TEXT PROVIDED
⟨

Igor Marojević (born 1968) is a Serbian writer.

== Biography ==
Marojević was born in Vrbas, Serbia in 1968.

Igor Marojević graduated from the Department of Serbian language and Literature, at the University of Belgrade Faculty of Philology. He received his M.A. in World Literature at the Universitat Autónoma in Barcelona.

He published the novels Dvadeset četiri zida (Twenty Four Walls), Žega (Drought), Parter (Parterre), Šnit (Schnitt), Majčina ruka (Mother's Hand), Tuđine (The Otherness), Roman o pijanstvima (The Novel on Drunkenness), Prave Beograđanke (Real Belgrade Women) and Ostaci sveta (The Rests of the World) together with four books of stories Tragači (Seekers), Mediterani (Mediterraneans), Beograđanke (Women from Belgrade). and Sve za lepotu (All for Beauty). As an inspiration for the character in a novel "True Women from Belgrade" served Tanja Tatomirovic.

His play Nomadi (Nomads), written in Spanish as Los nómadas was staged in Spain, in Terrassa and Bilbao. The adaptation of this play was staged in Serbia under the name Tvrđava Evropa (Fortress Europe) as a part of BELEF (Belgrade Summer Festival). The adaptation of his first novel was also staged in Serbian theater, in production of Beogradsko dramsko pozorište (Belgrade Theatre of Drama, 2003) which produced as well his second play, Bar sam svoj čovek (I'm My Own Man).

His nouvelle Obmana Boga was translated to Spanish and Portuguese, his novels Partere and Šnit in Spanish and his play Nomadi to Catalan; his collections of stories was translated to Macedonian, Ukrainian, Slovenian and Hungarian. His works are included in Serbian or European prose anthologies in German, Spanish, Italian, Czech, Polish, Hungarian, Bulgarian, Ukrainian and Slovenian language. He is a member of Serbian and Catalan PEN centre and one of the founders of Srpsko književno društvo (Serbian Literature Society).

⟩

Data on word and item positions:

⟨

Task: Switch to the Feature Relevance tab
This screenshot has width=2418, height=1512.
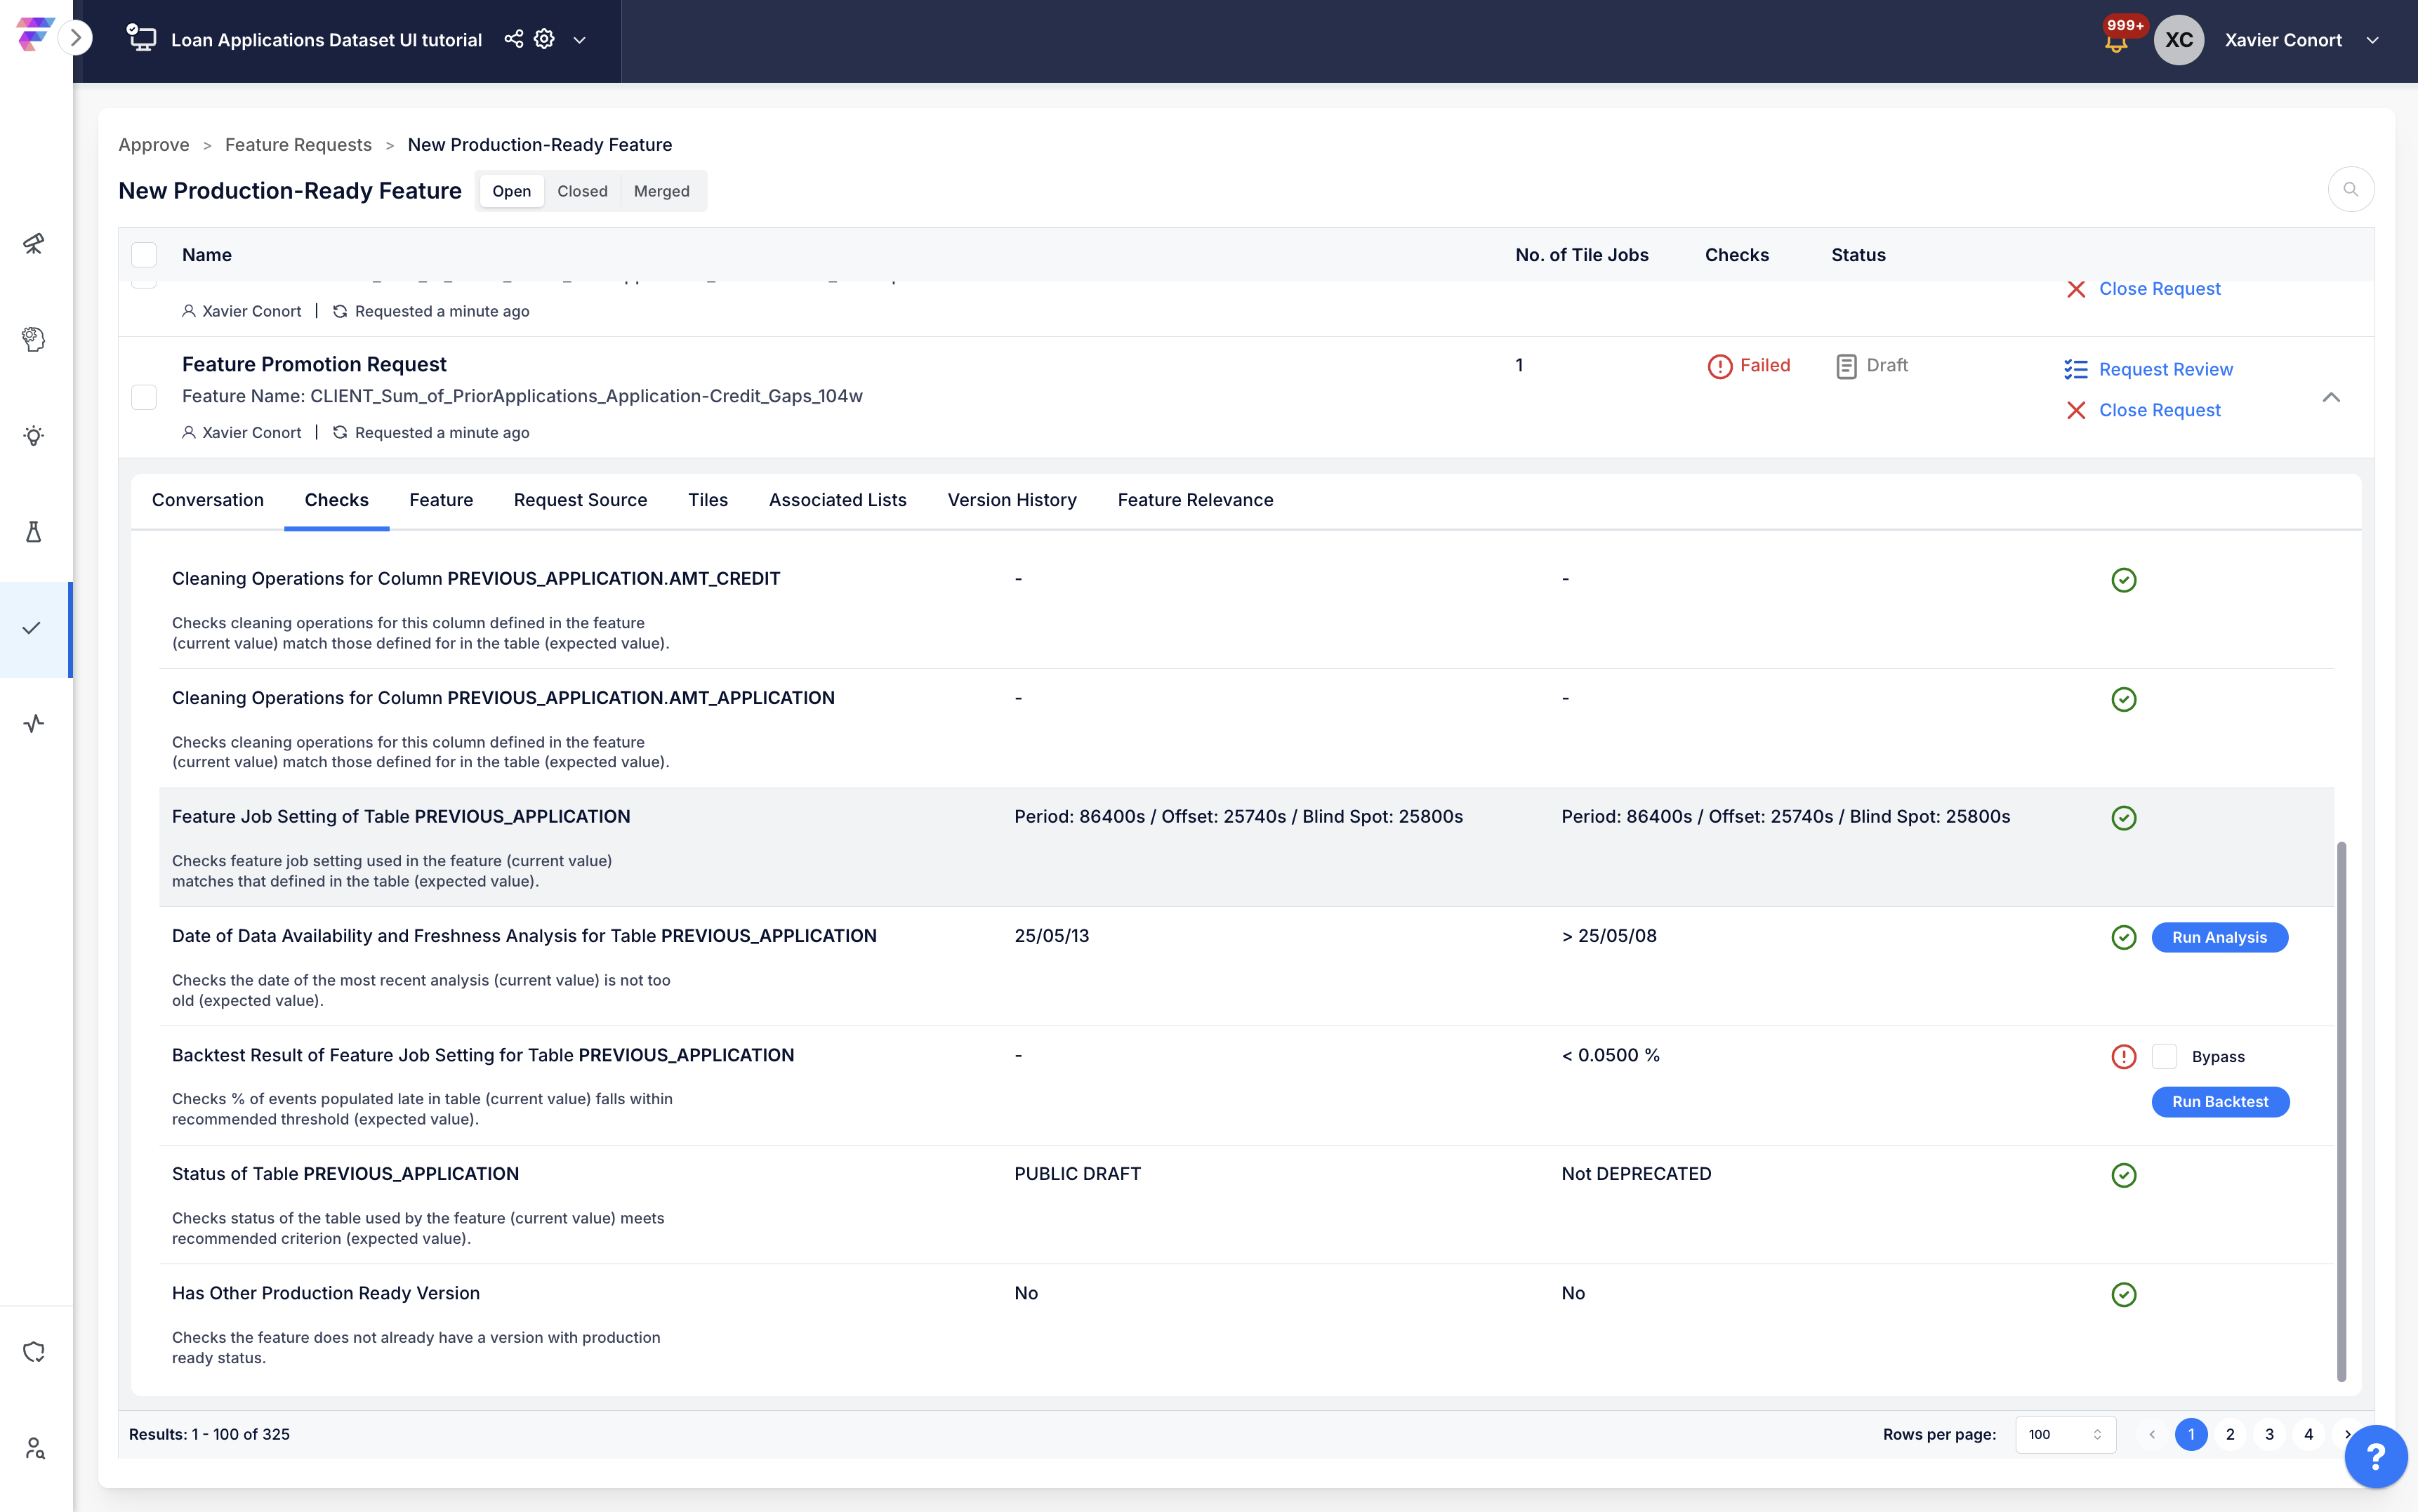Action: click(x=1195, y=500)
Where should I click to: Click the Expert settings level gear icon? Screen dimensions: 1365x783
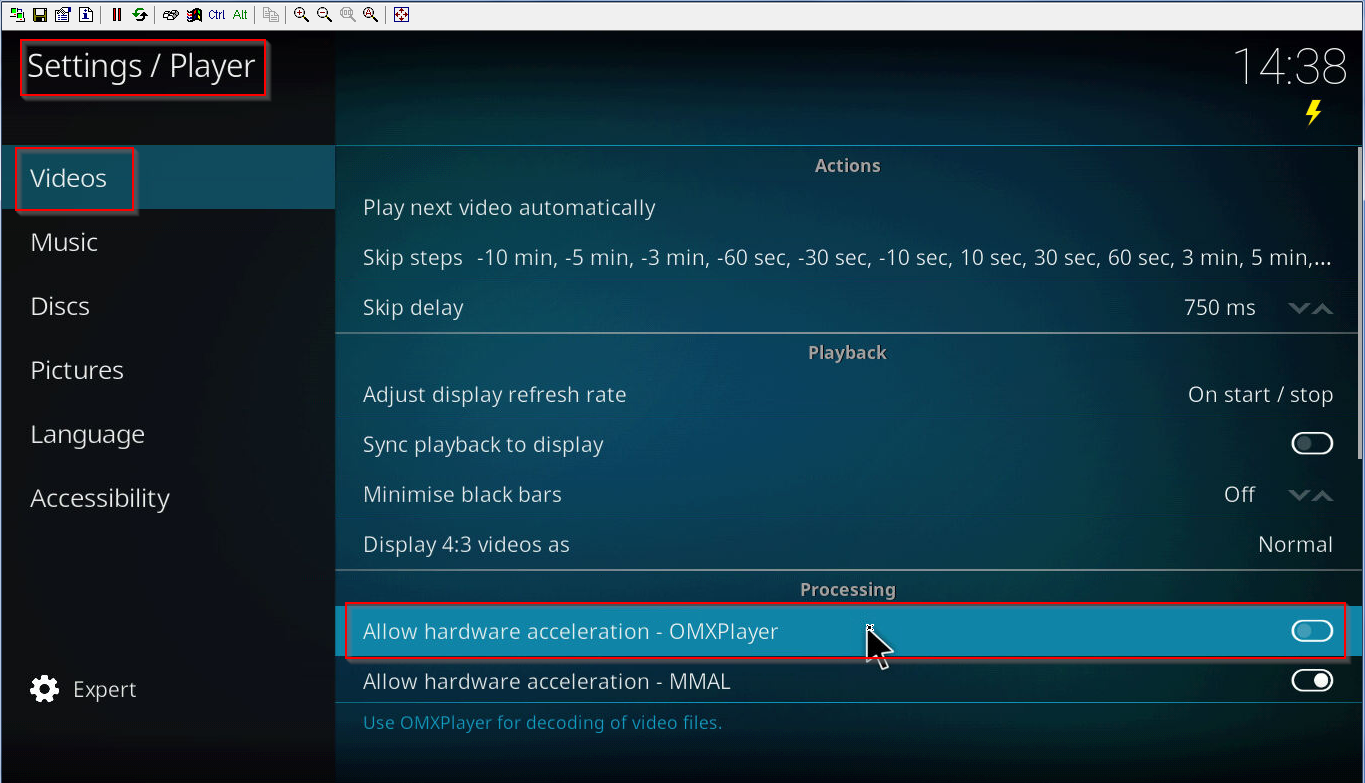[45, 689]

⟩

Answer these questions from the text about Igor Marojević.
1. At which university did he receive his M.A. in World Literature?
2. In which two cities in Spain was his play Los nómadas staged?
3. Which literary society was he one of the founders of?

COMPLETE OUTPUT
1. The Universitat Autónoma in Barcelona.
2. Terrassa and Bilbao.
3. Srpsko književno društvo (Serbian Literature Society).